Stream the future to the present

Goliath Authenticate with Warden

Sep 12, 2012

Goliath is a high performance asynchronous concurrent Rack server, based on Ruby EventMachine, with WebSocket support built in. I've tried to use Goliath to build a chat room, absolutely with user authentication, so Warden comes.

Warden strategy

Warden is a brilliant gem, with simple but detailed documents.
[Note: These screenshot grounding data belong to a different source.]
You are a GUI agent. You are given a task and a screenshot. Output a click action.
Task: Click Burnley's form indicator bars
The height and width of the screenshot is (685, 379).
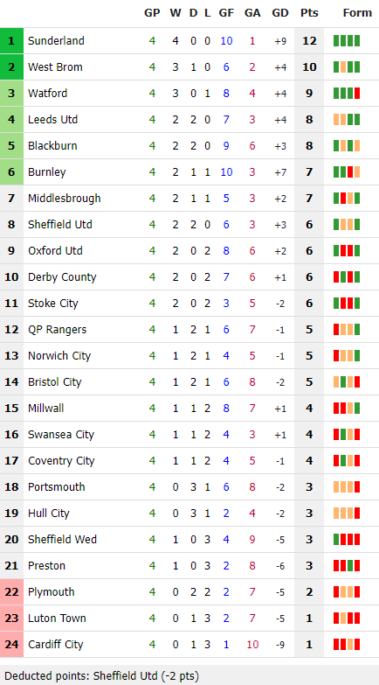(x=347, y=172)
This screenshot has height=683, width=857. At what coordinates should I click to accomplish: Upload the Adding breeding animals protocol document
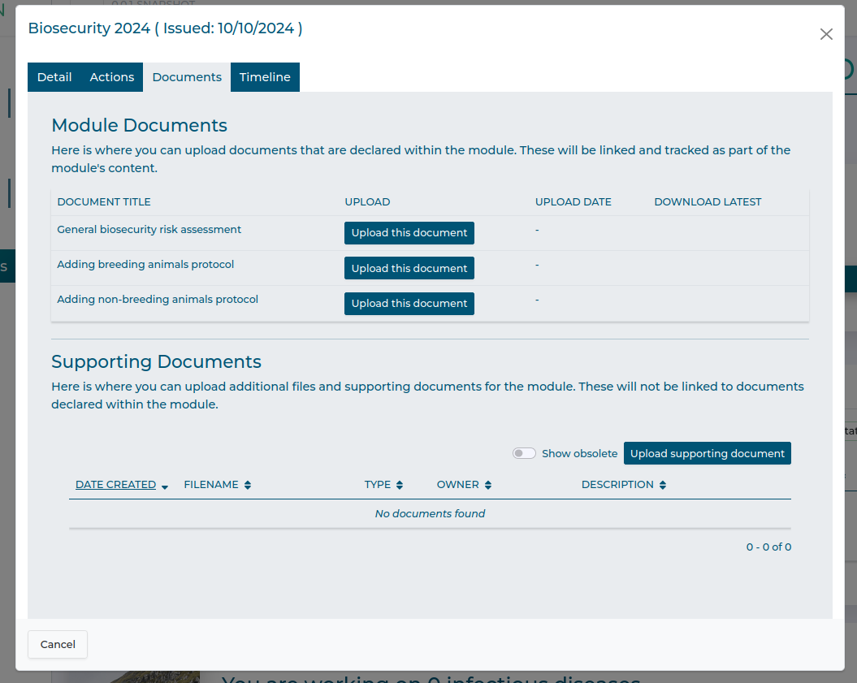409,268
Follow the wiki I defined the basic password strategy as below.

Warden::Strategies.add(:password) do
  def authenticate!
    user = User.authenticate(env.params['email'], env.params['password'])
    user.nil? ? fail!('FAIL TO AUTHENTICATE!') : success!(user)
  end
end

Then I can choose when to authenticate the user by the REQUEST_PATH with a custom middleware named Authentication.

class Authentication
  def initialize(app)
    @app = app
  end

  def call(env)
    case env['REQUEST_PATH']
    when '/signout'
      env['warden'].logout
      [200, {}, 'Logged out']
    when '/signin'
      if env['REQUEST_METHOD'] == 'POST'
        env['user'] = env['warden'].authenticate!
        return [302, {'location' => '/'}, self] if env['user']
      end
      @app.call(env)
    else
      env['user'] = env['warden'].authenticate!
      @app.call(env)
    end
  end
end

At last, it's time to use the Authentication in my Goliath WebSocket chat room.
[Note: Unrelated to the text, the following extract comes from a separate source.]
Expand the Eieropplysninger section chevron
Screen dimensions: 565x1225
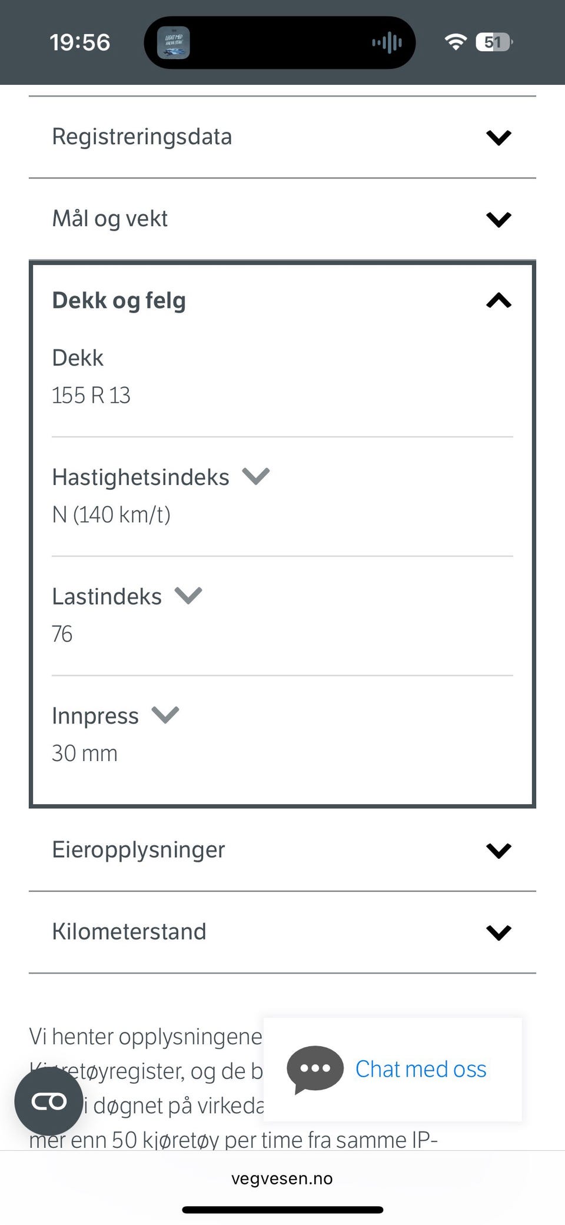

class Chat < Goliath::WebSocket
  use Goliath::Rack::Params
  use Rack::Session::Cookie, :key => '_chat_goliath',
    :secret => BCrypt::Password.create(Time.now)
  use Warden::Manager, default_strategies: :password,
    failure_app: Proc.new { |env| [302, {'location' => '/signin'}, self] }
  use Authentication
end 

Thanks to Ruby's beautiful syntax, the code is just self explained.

Troubleshooting

Nothing will be so lucky.

At first, I found Goliath::WebSocket can't handle POST requests. If I want to sign in with a form to post email and password, I got an error:

undefined method `handler' for #<Goliath::Env:0x0000000229e350>

Then I tried to create two different Goliath API, one for HTTP and one for WebSocket. Guess what? Goliath 1.0 will not have a router, so I can't do anything like map '/signin', Authentication.

No road leads to Rome, I can build my own one. Just override the on_body method of Goliath::WebSocket

class Chat < Goliath::WebSocket
  def on_body(env, data)
    if env.respond_to?(:handler)
      env.handler.receive_data(data)
    else
      env['params'] = Rack::Utils.parse_query(data)
    end
  end
end

Finally, I got the Goliath to work. It's a bit harder to handle Goliath than Sinatra or Cramp, because it's an app server more than an app framework. But it deserved.